Document section:
####

When you go to a hospital, you need medical care – but sometimes you end up sustaining further injuries at the hands of the healthcare provider. If this happens, you might consider filing a medical malpractice claim against the hospital or the healthcare provider who attended to you.
Suing the hospital, however, can be tricky business. So, when can you successfully sue the hospital for medical negligence?
Holding the hospital liable for medical malpractice
You can hold the hospital liable for medical malpractice if there is evidence of negligence through administrative or corporate practices. For instance, if the hospital is intentionally understaffed to cut overhead costs, you may sue for injuries attributable to overworked hospital workers. Similarly, you can hold the hospital liable if you establish that the facility knowingly hired and retained an unqualified or incompetent staff.
You can also hold the hospital for the resulting injuries through what is known as “vicarious liability.” This means that you can hold the hospital liable for its employees’ mistakes. For instance, if malpractice happens while the doctor or nurse worked within the scope of their roles, the argument that the boss rather than the employee ought to be liable can allow you to pursue the hospital rather than specific employees for damages.
The key question is always whether or not you received the appropriate level of medical care given the situation. If you didn’t, you likely have a case for malpractice.
Protecting your rights after a medical mistake
An incident of medical malpractice can leave you severely hurt, increasing your recovery time and your overall financial losses. Knowing your legal options can help you safeguard your rights and interests when pursuing the facility for your damages.

####

Raw data:
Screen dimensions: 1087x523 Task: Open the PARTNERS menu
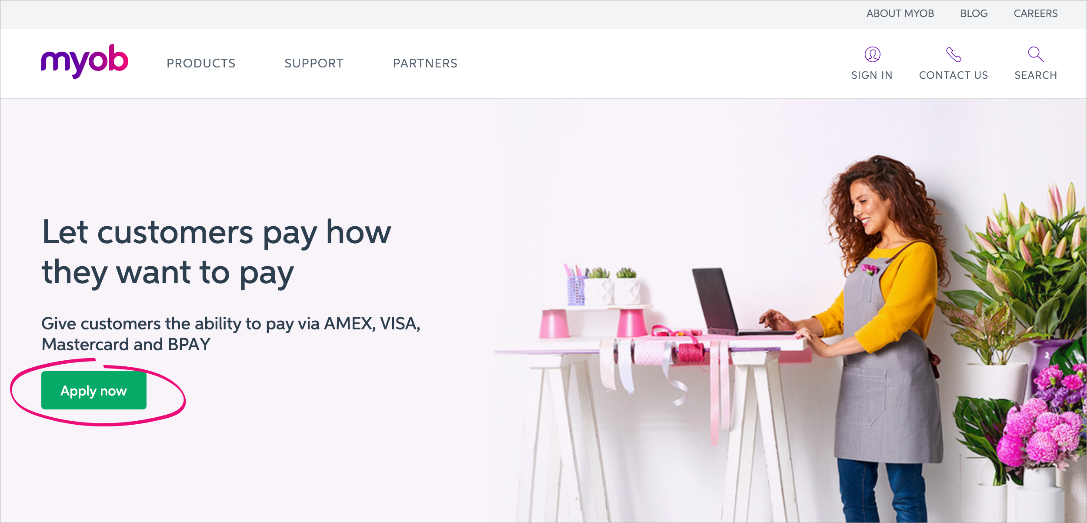point(425,64)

####

Exercise A:
Answer these from the text on suing a hospital:
(i) What term describes holding a hospital liable for its employees' mistakes?
(ii) Why might a hospital be intentionally understaffed?
(iii) Besides leaving you severely hurt, what two things can a malpractice incident increase?
Exercise B:
List every situation in which the text on suing a hospital says you can hold the hospital liable.
Use only the text on suing a hospital to answer.

Answer space A:
(i) Vicarious liability.
(ii) To cut overhead costs.
(iii) Your recovery time and your overall financial losses.

Answer space B:
- The hospital is intentionally understaffed to cut overhead costs, and you are injured by overworked hospital workers.
- The hospital knowingly hired and retained unqualified or incompetent staff.
- A doctor or nurse commits malpractice while working within the scope of their role. This is vicarious liability for employees' mistakes.